*** Opening DATA FOR ANALYSIS ***

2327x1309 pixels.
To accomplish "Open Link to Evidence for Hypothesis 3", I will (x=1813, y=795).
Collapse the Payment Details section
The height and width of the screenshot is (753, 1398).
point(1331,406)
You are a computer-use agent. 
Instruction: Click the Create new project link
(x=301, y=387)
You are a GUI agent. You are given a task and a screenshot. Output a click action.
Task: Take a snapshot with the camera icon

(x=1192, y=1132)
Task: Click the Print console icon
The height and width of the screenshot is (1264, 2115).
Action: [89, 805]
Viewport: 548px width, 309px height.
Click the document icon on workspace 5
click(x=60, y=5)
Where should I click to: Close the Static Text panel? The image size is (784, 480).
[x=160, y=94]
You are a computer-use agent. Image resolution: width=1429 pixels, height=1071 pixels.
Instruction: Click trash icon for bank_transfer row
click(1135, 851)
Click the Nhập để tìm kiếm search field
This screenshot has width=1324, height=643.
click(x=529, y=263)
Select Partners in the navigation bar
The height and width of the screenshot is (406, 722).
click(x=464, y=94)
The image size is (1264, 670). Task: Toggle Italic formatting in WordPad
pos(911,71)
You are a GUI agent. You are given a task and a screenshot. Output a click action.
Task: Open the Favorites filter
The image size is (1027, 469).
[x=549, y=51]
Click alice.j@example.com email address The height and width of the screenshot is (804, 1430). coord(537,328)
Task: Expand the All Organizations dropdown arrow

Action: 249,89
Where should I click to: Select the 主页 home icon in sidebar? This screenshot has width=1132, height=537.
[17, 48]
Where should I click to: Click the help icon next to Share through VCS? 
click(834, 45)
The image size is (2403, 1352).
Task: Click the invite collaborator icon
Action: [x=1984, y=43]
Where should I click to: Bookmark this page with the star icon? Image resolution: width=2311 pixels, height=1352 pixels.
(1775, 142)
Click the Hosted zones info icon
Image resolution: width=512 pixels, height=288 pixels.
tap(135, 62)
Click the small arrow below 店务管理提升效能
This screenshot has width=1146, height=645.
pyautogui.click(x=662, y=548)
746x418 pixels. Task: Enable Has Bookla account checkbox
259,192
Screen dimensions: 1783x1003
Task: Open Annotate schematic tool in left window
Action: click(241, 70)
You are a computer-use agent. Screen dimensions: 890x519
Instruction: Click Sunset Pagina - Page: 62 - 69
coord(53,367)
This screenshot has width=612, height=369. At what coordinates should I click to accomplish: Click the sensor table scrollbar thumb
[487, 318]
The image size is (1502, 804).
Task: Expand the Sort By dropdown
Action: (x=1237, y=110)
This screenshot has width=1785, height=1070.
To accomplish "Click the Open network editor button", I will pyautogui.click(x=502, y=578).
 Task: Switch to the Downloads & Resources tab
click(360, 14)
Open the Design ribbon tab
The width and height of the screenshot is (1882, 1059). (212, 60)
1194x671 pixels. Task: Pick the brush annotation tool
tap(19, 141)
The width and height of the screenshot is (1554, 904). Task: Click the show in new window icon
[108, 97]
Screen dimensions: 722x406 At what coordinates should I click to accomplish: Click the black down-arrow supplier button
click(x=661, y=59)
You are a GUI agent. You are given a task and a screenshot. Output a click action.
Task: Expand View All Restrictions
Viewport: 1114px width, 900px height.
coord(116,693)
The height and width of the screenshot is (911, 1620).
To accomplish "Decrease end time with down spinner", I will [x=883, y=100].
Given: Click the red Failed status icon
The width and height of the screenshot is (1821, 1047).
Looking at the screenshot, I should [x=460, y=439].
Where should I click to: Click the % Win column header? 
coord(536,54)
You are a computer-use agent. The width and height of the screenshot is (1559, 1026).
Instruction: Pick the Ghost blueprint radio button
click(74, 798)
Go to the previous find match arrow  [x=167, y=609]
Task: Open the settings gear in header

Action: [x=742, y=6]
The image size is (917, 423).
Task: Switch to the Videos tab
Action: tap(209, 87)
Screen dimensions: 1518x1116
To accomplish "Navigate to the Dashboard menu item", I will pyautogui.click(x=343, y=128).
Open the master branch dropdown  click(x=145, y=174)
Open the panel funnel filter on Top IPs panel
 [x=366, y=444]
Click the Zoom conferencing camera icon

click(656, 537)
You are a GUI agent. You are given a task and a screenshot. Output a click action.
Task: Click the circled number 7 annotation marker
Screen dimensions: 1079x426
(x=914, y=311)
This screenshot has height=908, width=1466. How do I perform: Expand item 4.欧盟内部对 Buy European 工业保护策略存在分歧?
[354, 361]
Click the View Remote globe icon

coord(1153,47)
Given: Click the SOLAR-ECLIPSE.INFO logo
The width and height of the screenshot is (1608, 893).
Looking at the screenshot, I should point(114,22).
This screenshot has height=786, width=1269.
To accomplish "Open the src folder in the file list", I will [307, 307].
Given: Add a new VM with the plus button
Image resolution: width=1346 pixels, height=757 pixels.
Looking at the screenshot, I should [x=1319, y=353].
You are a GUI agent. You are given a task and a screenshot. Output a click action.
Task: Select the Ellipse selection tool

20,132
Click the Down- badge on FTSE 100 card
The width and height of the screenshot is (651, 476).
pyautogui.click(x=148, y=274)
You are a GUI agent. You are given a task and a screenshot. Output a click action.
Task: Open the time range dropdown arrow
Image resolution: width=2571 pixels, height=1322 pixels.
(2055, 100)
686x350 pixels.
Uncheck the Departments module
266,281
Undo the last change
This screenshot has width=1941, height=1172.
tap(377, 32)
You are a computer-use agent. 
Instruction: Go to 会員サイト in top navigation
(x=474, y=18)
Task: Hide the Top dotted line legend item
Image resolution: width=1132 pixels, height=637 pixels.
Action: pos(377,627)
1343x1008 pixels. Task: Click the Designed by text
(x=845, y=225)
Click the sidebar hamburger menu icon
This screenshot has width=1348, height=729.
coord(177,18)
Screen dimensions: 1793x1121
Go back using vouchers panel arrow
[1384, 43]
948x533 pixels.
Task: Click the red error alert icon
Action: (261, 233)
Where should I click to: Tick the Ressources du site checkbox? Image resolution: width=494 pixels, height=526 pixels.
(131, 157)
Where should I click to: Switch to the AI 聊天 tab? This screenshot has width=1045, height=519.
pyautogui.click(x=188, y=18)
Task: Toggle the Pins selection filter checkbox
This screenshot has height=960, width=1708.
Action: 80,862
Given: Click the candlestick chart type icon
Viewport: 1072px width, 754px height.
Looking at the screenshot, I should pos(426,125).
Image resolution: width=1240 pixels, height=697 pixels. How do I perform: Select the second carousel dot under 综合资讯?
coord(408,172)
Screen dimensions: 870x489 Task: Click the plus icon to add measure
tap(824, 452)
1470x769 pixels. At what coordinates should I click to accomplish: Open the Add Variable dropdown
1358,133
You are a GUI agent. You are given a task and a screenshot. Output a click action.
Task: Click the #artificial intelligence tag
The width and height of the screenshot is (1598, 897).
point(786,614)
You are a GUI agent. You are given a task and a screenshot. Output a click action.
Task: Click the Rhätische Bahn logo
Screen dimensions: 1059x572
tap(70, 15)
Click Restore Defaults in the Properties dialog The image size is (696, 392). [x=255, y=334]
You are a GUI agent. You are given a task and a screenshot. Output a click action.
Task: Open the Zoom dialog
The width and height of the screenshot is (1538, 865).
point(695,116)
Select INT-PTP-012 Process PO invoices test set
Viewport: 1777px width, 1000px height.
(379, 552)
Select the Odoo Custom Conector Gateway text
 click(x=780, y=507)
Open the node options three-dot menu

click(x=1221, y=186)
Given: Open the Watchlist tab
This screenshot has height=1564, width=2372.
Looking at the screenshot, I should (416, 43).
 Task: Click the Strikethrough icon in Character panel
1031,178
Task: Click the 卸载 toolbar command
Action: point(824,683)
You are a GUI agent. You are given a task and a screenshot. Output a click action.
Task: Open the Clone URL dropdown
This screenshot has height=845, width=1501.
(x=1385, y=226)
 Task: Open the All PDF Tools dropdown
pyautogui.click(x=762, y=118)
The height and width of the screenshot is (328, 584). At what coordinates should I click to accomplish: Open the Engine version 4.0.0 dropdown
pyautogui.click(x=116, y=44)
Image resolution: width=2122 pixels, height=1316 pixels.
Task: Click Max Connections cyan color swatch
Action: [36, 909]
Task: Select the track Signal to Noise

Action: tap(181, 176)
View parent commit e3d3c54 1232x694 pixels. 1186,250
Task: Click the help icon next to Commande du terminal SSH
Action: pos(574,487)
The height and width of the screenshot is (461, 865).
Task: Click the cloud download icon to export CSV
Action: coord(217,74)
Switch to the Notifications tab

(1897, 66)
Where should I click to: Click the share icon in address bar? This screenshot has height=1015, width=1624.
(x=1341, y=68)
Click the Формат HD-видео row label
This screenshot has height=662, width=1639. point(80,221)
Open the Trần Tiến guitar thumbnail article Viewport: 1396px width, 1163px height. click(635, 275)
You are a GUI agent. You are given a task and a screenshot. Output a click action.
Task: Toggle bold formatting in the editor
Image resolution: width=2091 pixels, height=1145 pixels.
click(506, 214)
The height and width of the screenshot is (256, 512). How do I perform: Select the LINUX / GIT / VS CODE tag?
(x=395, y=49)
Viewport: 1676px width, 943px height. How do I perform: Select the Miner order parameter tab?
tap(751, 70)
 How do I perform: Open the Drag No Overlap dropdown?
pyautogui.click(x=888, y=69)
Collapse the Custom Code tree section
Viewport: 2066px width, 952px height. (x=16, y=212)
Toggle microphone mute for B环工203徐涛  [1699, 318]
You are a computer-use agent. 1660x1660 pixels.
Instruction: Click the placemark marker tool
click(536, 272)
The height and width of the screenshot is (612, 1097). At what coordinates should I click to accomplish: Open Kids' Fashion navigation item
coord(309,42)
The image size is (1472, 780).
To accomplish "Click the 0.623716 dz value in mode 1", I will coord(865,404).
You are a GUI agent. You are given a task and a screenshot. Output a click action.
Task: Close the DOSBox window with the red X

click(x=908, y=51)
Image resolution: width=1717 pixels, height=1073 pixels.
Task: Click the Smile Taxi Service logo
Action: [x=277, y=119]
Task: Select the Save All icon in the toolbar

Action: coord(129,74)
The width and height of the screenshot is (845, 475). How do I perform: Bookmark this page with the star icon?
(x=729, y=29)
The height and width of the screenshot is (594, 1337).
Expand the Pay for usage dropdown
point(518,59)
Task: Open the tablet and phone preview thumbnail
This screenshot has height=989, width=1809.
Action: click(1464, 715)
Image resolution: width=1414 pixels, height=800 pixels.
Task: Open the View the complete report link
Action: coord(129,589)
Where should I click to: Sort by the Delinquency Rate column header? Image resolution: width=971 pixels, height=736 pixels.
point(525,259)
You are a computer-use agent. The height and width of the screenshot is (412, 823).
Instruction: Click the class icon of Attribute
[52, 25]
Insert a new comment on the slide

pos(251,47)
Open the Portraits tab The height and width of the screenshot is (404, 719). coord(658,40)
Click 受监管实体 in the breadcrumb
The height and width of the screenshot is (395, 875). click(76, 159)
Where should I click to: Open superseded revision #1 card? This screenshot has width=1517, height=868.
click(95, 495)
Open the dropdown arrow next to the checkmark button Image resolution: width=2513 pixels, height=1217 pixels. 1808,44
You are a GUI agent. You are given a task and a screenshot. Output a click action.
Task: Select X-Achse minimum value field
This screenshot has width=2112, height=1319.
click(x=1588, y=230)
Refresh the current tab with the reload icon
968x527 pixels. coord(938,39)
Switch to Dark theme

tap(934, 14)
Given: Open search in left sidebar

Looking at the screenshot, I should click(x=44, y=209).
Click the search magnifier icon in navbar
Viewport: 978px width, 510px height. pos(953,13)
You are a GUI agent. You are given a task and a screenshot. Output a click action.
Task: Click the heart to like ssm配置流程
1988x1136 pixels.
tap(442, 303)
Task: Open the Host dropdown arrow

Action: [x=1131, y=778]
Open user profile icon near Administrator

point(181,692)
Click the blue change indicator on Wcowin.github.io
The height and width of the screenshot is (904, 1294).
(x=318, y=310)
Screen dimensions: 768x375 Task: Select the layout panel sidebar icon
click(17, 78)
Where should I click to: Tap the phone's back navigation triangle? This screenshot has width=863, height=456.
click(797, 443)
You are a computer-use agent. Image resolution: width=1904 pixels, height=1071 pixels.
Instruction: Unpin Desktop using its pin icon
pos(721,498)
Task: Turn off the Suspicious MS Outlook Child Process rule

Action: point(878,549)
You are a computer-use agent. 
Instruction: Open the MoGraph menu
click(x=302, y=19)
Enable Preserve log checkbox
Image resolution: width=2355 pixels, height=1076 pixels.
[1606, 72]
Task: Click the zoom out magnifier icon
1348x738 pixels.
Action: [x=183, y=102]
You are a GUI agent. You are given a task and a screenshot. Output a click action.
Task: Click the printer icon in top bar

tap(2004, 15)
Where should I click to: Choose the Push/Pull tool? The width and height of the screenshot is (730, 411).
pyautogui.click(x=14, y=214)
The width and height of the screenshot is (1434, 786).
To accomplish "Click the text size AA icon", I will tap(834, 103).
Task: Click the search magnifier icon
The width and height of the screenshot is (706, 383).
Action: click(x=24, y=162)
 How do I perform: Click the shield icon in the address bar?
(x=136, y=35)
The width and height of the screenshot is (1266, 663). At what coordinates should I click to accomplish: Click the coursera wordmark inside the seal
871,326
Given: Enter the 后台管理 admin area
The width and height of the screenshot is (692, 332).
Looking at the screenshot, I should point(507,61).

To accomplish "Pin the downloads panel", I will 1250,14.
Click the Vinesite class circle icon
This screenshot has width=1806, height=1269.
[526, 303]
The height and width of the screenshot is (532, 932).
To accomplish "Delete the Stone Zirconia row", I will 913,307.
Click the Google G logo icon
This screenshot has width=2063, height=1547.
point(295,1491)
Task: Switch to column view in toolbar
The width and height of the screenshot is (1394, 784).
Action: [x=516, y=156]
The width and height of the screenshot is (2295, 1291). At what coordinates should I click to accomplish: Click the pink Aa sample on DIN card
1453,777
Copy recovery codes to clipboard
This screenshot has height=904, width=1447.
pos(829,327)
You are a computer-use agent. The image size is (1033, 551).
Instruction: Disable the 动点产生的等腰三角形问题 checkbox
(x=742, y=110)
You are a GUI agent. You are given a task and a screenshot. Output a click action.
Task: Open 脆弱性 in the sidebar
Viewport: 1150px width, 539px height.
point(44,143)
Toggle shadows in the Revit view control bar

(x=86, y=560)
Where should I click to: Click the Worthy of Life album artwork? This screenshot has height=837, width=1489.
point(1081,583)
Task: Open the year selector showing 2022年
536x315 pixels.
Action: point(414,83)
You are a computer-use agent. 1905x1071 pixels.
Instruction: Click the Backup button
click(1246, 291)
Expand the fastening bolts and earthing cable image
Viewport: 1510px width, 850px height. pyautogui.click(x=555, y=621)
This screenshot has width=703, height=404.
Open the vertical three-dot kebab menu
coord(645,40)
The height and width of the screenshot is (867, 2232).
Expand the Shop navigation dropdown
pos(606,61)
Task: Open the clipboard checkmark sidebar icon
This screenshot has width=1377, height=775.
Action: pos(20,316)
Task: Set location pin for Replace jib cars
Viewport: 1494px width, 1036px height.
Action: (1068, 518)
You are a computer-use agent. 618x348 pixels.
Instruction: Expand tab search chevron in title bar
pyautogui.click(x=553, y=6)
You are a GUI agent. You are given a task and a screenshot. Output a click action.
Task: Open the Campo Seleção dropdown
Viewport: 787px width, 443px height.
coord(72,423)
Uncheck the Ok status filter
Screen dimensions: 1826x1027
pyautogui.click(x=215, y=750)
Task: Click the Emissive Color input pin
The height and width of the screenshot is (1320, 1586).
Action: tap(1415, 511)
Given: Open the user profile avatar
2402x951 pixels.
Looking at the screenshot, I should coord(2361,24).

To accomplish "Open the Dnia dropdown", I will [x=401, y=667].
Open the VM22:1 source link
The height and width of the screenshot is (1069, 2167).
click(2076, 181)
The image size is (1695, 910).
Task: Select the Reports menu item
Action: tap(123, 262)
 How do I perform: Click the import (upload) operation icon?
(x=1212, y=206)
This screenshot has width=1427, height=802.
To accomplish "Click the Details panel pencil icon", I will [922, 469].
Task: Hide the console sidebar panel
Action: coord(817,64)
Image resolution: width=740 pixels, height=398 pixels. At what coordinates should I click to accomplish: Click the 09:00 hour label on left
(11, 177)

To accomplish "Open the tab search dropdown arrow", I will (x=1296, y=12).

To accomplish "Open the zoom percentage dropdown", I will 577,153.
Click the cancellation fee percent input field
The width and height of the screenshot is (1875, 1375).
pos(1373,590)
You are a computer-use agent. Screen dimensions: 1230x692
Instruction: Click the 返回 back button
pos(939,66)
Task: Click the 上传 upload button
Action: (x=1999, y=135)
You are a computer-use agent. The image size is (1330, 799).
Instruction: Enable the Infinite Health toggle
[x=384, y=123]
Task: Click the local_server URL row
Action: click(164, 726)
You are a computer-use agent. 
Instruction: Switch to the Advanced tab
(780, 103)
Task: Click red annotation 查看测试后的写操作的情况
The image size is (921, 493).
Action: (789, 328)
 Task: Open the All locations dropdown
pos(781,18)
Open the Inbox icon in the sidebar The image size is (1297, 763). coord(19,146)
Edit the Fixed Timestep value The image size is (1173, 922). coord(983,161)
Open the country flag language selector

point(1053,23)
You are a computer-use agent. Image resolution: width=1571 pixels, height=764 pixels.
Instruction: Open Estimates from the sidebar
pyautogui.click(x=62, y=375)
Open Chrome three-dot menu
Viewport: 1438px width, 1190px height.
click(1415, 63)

*** Closing DATA FOR ANALYSIS ***

WHAT YOU HAVE TO DO: Where the word "input" shows up in a line of the entries above, copy that line.

RESPONSE:
Task: Click the Emissive Color input pin
Click the cancellation fee percent input field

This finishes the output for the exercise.